DOCUMENT
-*-*-
C’était, probablement, un fougueux, cet Etienne, très, trop fougueux même ! Avec plus d’habileté, il aurait pu, peut-être, faire comprendre que le temple était au fond un archétype, un idéal, un pressentiment du dessein de Dieu de venir habiter parmi les hommes. Et les sacrifices offerts dans ce temple n’étaient que des présages, des signes annonciateurs du sacrifice pascal du Christ.

Sans doute, n’aurait-il pas eu plus de succès ! Car ces présages, ces pressentiments avaient été trop institutionnalisés ! Et c’est souvent le drame ! Car l’institutionnalisation de la “Demeure de Dieu” n’est pas la “Demeure authentique” dont Dieu a l’initiative. L’institutionnalisation du “sacrifice” n’est pas le “Sacrifice authentique” dont Dieu seul a l’initiative. Le drame fut de transformer les promesses en institutions. Ce fut le danger dans l’Ancien Testament ; les prophètes en sont les témoins !
-*-*-
À FAIRE
a. Recopiez le passage du document qui commence par « C’était, probablement, un » et se poursuit jusqu'à « pascal du Christ. ».
b. Relevez toutes les expressions que le document place entre guillemets.
-*-*-
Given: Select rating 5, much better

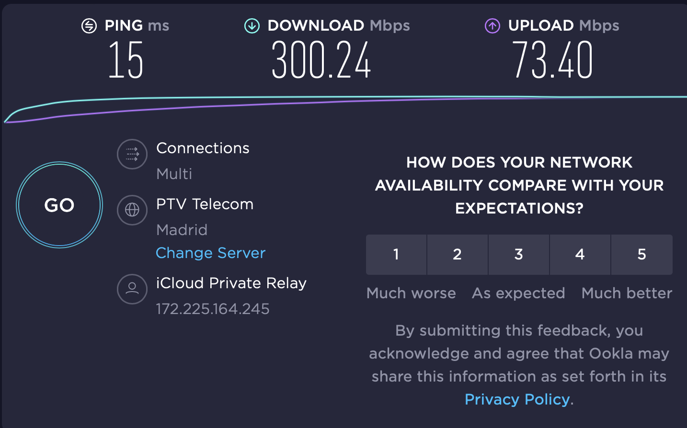Looking at the screenshot, I should click(642, 255).
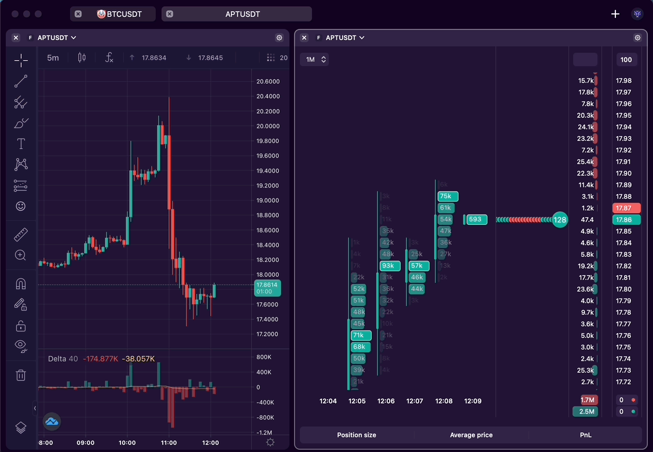Open the candlestick chart type selector

(82, 57)
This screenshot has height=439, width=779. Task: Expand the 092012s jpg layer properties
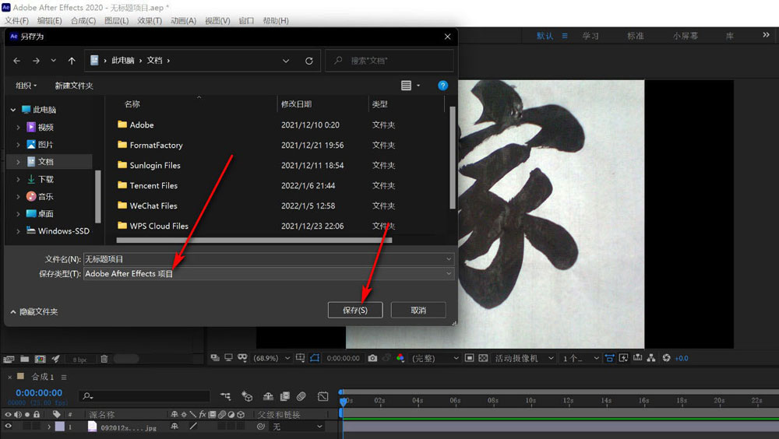click(x=49, y=427)
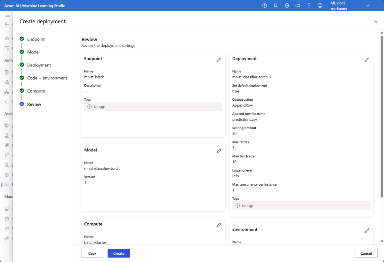Click the Back button
The width and height of the screenshot is (384, 262).
[92, 253]
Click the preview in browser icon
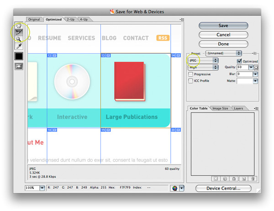Image resolution: width=274 pixels, height=211 pixels. [x=174, y=188]
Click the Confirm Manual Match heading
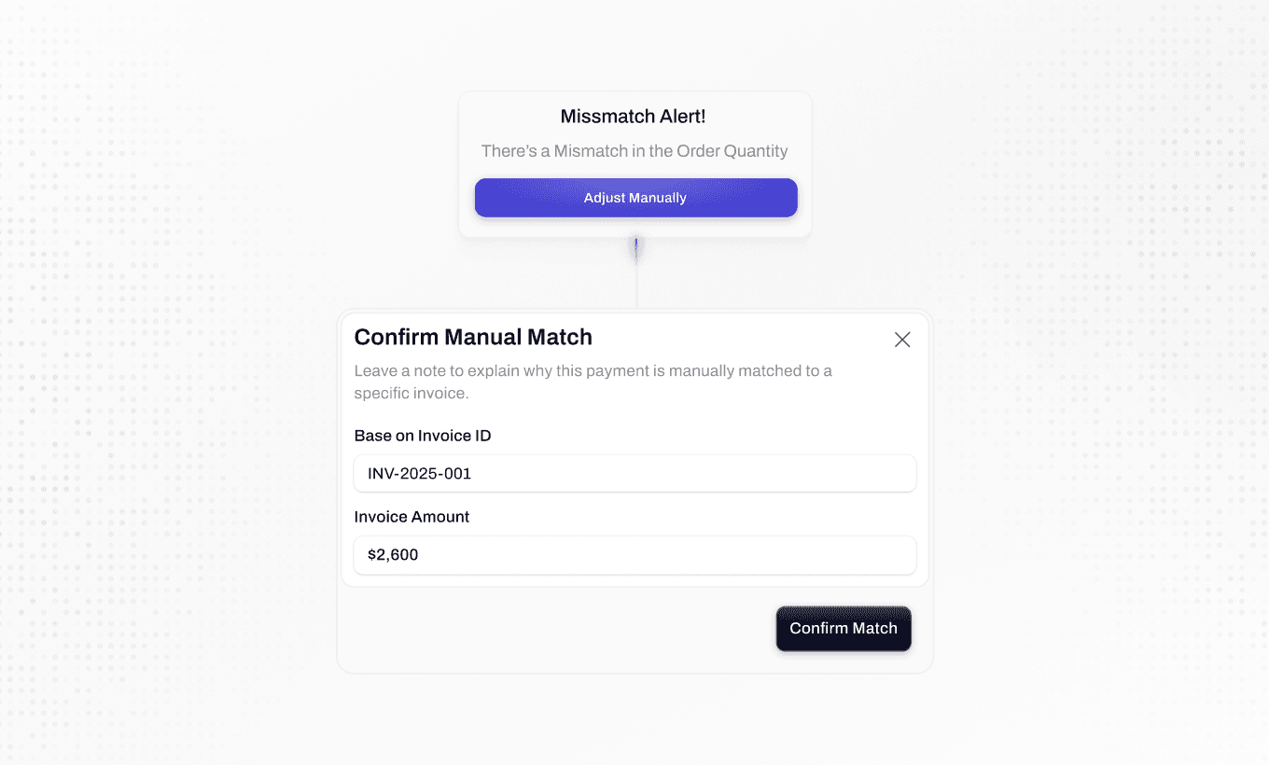The image size is (1269, 765). pos(473,337)
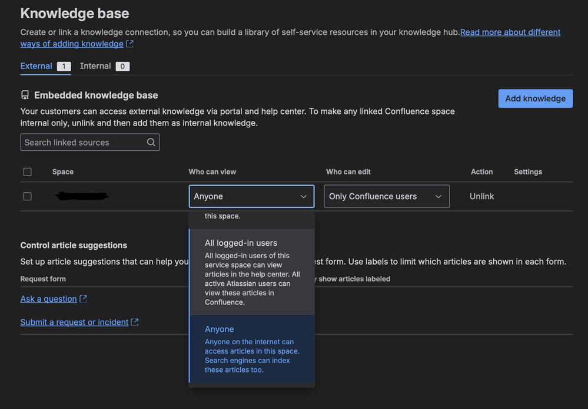The image size is (588, 409).
Task: Open the Ask a question link
Action: (49, 299)
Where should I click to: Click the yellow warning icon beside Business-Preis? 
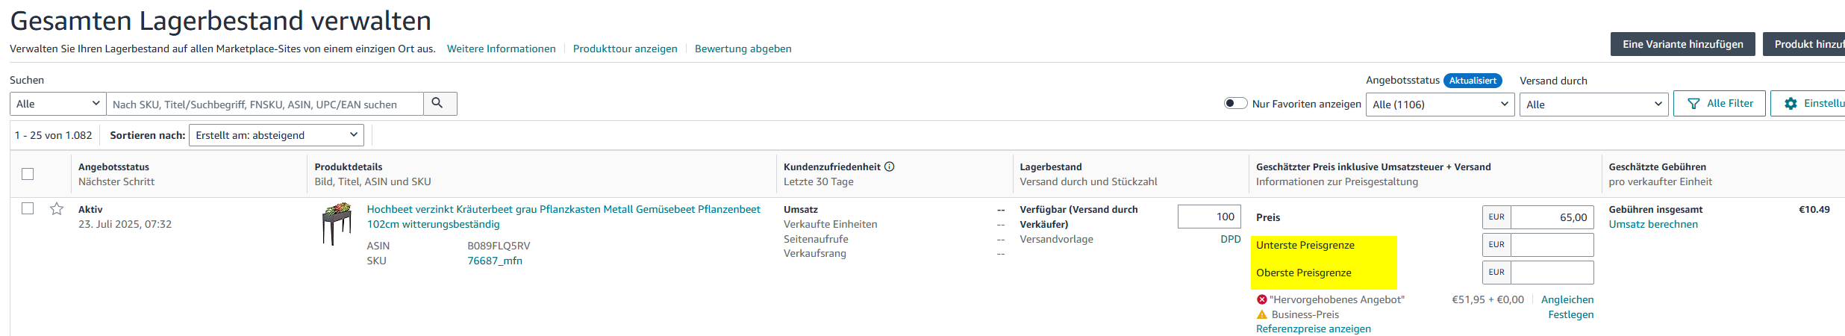[1261, 314]
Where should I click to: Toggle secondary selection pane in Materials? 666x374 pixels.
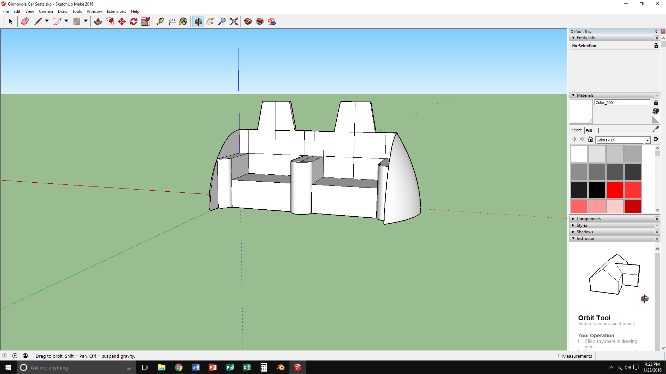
-*-*-
RÉSULTATS PAR TÂCHE
a.
C’était, probablement, un fougueux, cet Etienne, très, trop fougueux même ! Avec plus d’habileté, il aurait pu, peut-être, faire comprendre que le temple était au fond un archétype, un idéal, un pressentiment du dessein de Dieu de venir habiter parmi les hommes. Et les sacrifices offerts dans ce temple n’étaient que des présages, des signes annonciateurs du sacrifice pascal du Christ.

b.
- « Demeure de Dieu »
- « Demeure authentique »
- « sacrifice »
- « Sacrifice authentique »